• _TASK PROMPT_: Repeat each entry. Keep every line exactly as it is.

• _MATERIAL FOR THIS EXERCISE_:

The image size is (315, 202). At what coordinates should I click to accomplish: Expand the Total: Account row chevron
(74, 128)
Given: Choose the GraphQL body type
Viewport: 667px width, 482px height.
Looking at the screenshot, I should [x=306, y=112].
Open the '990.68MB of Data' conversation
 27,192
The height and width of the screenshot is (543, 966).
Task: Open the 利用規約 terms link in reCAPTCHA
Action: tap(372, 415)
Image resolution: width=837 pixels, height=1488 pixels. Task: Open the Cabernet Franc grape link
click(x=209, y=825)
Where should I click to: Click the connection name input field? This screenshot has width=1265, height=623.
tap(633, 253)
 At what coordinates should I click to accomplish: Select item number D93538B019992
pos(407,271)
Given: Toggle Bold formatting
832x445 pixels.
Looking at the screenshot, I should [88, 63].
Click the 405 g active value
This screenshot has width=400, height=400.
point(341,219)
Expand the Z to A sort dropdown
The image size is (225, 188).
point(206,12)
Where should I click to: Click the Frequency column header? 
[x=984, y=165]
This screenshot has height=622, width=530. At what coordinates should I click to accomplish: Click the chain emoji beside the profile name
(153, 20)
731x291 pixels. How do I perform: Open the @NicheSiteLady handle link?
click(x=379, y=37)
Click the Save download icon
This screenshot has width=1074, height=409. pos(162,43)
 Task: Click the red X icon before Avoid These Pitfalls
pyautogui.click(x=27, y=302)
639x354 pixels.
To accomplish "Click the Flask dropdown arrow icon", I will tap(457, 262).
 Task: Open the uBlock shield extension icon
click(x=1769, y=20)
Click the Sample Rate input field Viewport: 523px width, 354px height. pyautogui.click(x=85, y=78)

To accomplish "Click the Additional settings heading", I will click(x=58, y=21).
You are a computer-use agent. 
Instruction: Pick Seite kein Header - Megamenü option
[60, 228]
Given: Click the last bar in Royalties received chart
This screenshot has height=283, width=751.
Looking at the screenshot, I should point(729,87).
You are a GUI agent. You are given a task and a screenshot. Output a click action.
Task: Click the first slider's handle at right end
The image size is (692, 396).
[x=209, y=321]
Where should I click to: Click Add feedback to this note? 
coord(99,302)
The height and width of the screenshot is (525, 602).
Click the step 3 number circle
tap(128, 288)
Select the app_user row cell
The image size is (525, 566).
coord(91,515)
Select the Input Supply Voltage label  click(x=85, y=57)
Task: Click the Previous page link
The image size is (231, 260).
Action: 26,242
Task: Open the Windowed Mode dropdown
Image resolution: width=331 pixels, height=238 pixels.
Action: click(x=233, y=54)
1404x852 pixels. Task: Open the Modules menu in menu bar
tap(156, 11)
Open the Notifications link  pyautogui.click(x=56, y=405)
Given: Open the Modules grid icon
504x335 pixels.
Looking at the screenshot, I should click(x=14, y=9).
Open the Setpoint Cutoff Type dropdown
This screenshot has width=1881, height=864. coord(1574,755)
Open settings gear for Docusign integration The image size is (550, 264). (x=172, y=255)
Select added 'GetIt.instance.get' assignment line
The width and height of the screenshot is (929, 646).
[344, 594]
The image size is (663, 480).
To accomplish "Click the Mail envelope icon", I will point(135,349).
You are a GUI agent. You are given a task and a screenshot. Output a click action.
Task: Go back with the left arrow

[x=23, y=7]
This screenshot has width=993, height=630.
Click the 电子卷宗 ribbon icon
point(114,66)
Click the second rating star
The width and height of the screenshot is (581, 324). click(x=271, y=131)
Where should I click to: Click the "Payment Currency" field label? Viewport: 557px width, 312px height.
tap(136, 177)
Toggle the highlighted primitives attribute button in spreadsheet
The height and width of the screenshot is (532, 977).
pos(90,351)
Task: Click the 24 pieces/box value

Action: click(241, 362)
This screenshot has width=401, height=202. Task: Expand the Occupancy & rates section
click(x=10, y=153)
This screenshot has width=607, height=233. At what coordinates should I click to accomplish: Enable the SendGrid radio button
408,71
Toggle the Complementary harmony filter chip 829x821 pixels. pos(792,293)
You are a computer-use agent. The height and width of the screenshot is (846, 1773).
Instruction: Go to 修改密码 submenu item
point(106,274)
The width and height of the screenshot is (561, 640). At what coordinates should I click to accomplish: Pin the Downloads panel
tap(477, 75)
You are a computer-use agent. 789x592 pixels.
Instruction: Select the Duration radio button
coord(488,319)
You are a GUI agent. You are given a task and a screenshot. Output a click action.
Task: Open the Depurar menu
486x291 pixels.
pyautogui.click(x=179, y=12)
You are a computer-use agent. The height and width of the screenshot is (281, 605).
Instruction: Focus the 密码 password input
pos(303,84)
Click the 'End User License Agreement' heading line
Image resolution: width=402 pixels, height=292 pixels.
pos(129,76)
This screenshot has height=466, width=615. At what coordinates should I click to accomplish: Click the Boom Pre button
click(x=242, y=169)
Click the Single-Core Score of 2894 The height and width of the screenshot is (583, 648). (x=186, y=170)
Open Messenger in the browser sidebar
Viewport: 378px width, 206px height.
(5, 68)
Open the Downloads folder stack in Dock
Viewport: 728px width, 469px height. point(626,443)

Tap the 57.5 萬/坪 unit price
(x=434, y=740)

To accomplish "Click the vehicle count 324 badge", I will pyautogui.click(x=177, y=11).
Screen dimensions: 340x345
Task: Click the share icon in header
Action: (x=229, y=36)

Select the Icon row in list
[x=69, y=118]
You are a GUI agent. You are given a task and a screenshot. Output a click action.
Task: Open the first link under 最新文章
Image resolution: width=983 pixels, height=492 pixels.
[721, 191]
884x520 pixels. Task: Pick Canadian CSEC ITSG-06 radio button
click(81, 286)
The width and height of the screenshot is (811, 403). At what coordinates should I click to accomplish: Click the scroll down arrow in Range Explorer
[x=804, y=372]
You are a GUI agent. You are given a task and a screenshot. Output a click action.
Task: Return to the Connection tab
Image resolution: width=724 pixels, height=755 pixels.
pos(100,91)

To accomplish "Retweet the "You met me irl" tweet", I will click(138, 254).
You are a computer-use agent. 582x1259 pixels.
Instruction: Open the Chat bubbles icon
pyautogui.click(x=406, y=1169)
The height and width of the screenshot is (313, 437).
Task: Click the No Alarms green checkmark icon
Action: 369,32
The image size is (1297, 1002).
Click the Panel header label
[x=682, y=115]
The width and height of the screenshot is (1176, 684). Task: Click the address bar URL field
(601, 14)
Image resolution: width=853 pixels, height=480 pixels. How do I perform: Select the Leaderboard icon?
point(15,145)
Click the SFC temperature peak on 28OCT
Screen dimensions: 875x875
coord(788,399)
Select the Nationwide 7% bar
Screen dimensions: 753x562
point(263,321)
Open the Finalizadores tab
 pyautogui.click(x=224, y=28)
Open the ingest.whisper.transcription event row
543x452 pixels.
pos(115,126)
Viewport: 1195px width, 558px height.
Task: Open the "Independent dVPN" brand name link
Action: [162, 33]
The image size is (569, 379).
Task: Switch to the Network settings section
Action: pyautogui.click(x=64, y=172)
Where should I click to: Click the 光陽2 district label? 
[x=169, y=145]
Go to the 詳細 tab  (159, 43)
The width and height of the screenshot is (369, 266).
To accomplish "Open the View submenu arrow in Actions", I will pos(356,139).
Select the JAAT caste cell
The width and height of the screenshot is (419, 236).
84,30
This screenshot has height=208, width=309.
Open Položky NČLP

• _WRITTEN ANSWER_:
The image size is (315, 202). At what coordinates should I click to accomplish: Expand the Total: Account row chevron
(74, 128)
Given: Choose the GraphQL body type
Viewport: 667px width, 482px height.
Looking at the screenshot, I should [x=306, y=112].
Open the '990.68MB of Data' conversation
 27,192
The height and width of the screenshot is (543, 966).
Task: Open the 利用規約 terms link in reCAPTCHA
Action: tap(372, 415)
Image resolution: width=837 pixels, height=1488 pixels. Task: Open the Cabernet Franc grape link
click(x=209, y=825)
Where should I click to: Click the connection name input field? This screenshot has width=1265, height=623.
tap(633, 253)
 At what coordinates should I click to accomplish: Select item number D93538B019992
pos(407,271)
Given: Toggle Bold formatting
832x445 pixels.
Looking at the screenshot, I should [88, 63].
Click the 405 g active value
This screenshot has width=400, height=400.
point(341,219)
Expand the Z to A sort dropdown
The image size is (225, 188).
point(206,12)
Where should I click to: Click the Frequency column header? 
[x=984, y=165]
This screenshot has height=622, width=530. At what coordinates should I click to accomplish: Click the chain emoji beside the profile name
(153, 20)
731x291 pixels. How do I perform: Open the @NicheSiteLady handle link?
click(x=379, y=37)
Click the Save download icon
This screenshot has width=1074, height=409. pos(162,43)
 Task: Click the red X icon before Avoid These Pitfalls
pyautogui.click(x=27, y=302)
639x354 pixels.
To accomplish "Click the Flask dropdown arrow icon", I will tap(457, 262).
 Task: Open the uBlock shield extension icon
click(x=1769, y=20)
Click the Sample Rate input field Viewport: 523px width, 354px height. pyautogui.click(x=85, y=78)

To accomplish "Click the Additional settings heading", I will click(x=58, y=21).
You are a computer-use agent. 
Instruction: Pick Seite kein Header - Megamenü option
[60, 228]
Given: Click the last bar in Royalties received chart
This screenshot has height=283, width=751.
Looking at the screenshot, I should point(729,87).
You are a GUI agent. You are given a task and a screenshot. Output a click action.
Task: Click the first slider's handle at right end
The image size is (692, 396).
[x=209, y=321]
Where should I click to: Click Add feedback to this note? 
coord(99,302)
The height and width of the screenshot is (525, 602).
Click the step 3 number circle
tap(128, 288)
Select the app_user row cell
The image size is (525, 566).
coord(91,515)
Select the Input Supply Voltage label  click(x=85, y=57)
Task: Click the Previous page link
The image size is (231, 260).
Action: 26,242
Task: Open the Windowed Mode dropdown
Image resolution: width=331 pixels, height=238 pixels.
Action: click(x=233, y=54)
1404x852 pixels. Task: Open the Modules menu in menu bar
tap(156, 11)
Open the Notifications link  pyautogui.click(x=56, y=405)
Given: Open the Modules grid icon
504x335 pixels.
Looking at the screenshot, I should click(x=14, y=9).
Open the Setpoint Cutoff Type dropdown
This screenshot has width=1881, height=864. coord(1574,755)
Open settings gear for Docusign integration The image size is (550, 264). (x=172, y=255)
Select added 'GetIt.instance.get' assignment line
The width and height of the screenshot is (929, 646).
[344, 594]
The image size is (663, 480).
To accomplish "Click the Mail envelope icon", I will point(135,349).
You are a GUI agent. You are given a task and a screenshot. Output a click action.
Task: Go back with the left arrow

[x=23, y=7]
This screenshot has width=993, height=630.
Click the 电子卷宗 ribbon icon
point(114,66)
Click the second rating star
The width and height of the screenshot is (581, 324). click(x=271, y=131)
Where should I click to: Click the "Payment Currency" field label? Viewport: 557px width, 312px height.
tap(136, 177)
Toggle the highlighted primitives attribute button in spreadsheet
The height and width of the screenshot is (532, 977).
pos(90,351)
Task: Click the 24 pieces/box value

Action: click(241, 362)
This screenshot has width=401, height=202. Task: Expand the Occupancy & rates section
click(x=10, y=153)
This screenshot has width=607, height=233. At what coordinates should I click to accomplish: Enable the SendGrid radio button
408,71
Toggle the Complementary harmony filter chip 829x821 pixels. pos(792,293)
You are a computer-use agent. The height and width of the screenshot is (846, 1773).
Instruction: Go to 修改密码 submenu item
point(106,274)
The width and height of the screenshot is (561, 640). At what coordinates should I click to accomplish: Pin the Downloads panel
tap(477, 75)
You are a computer-use agent. 789x592 pixels.
Instruction: Select the Duration radio button
coord(488,319)
You are a GUI agent. You are given a task and a screenshot. Output a click action.
Task: Open the Depurar menu
486x291 pixels.
pyautogui.click(x=179, y=12)
You are a computer-use agent. The height and width of the screenshot is (281, 605).
Instruction: Focus the 密码 password input
pos(303,84)
Click the 'End User License Agreement' heading line
Image resolution: width=402 pixels, height=292 pixels.
pos(129,76)
This screenshot has height=466, width=615. At what coordinates should I click to accomplish: Click the Boom Pre button
click(x=242, y=169)
Click the Single-Core Score of 2894 The height and width of the screenshot is (583, 648). (x=186, y=170)
Open Messenger in the browser sidebar
Viewport: 378px width, 206px height.
(5, 68)
Open the Downloads folder stack in Dock
Viewport: 728px width, 469px height. point(626,443)

Tap the 57.5 萬/坪 unit price
(x=434, y=740)

To accomplish "Click the vehicle count 324 badge", I will pyautogui.click(x=177, y=11).
Screen dimensions: 340x345
Task: Click the share icon in header
Action: (x=229, y=36)

Select the Icon row in list
[x=69, y=118]
You are a GUI agent. You are given a task and a screenshot. Output a click action.
Task: Open the first link under 最新文章
Image resolution: width=983 pixels, height=492 pixels.
[721, 191]
884x520 pixels. Task: Pick Canadian CSEC ITSG-06 radio button
click(81, 286)
The width and height of the screenshot is (811, 403). At what coordinates should I click to accomplish: Click the scroll down arrow in Range Explorer
[x=804, y=372]
You are a GUI agent. You are given a task and a screenshot. Output a click action.
Task: Return to the Connection tab
Image resolution: width=724 pixels, height=755 pixels.
pos(100,91)

To accomplish "Retweet the "You met me irl" tweet", I will click(138, 254).
You are a computer-use agent. 582x1259 pixels.
Instruction: Open the Chat bubbles icon
pyautogui.click(x=406, y=1169)
The height and width of the screenshot is (313, 437).
Task: Click the No Alarms green checkmark icon
Action: 369,32
The image size is (1297, 1002).
Click the Panel header label
[x=682, y=115]
The width and height of the screenshot is (1176, 684). Task: Click the address bar URL field
(601, 14)
Image resolution: width=853 pixels, height=480 pixels. How do I perform: Select the Leaderboard icon?
point(15,145)
Click the SFC temperature peak on 28OCT
Screen dimensions: 875x875
coord(788,399)
Select the Nationwide 7% bar
Screen dimensions: 753x562
point(263,321)
Open the Finalizadores tab
 pyautogui.click(x=224, y=28)
Open the ingest.whisper.transcription event row
543x452 pixels.
pos(115,126)
Viewport: 1195px width, 558px height.
Task: Open the "Independent dVPN" brand name link
Action: [162, 33]
The image size is (569, 379).
Task: Switch to the Network settings section
Action: pyautogui.click(x=64, y=172)
Where should I click to: Click the 光陽2 district label? 
[x=169, y=145]
Go to the 詳細 tab  (159, 43)
The width and height of the screenshot is (369, 266).
To accomplish "Open the View submenu arrow in Actions", I will pos(356,139).
Select the JAAT caste cell
The width and height of the screenshot is (419, 236).
84,30
This screenshot has height=208, width=309.
Open Položky NČLP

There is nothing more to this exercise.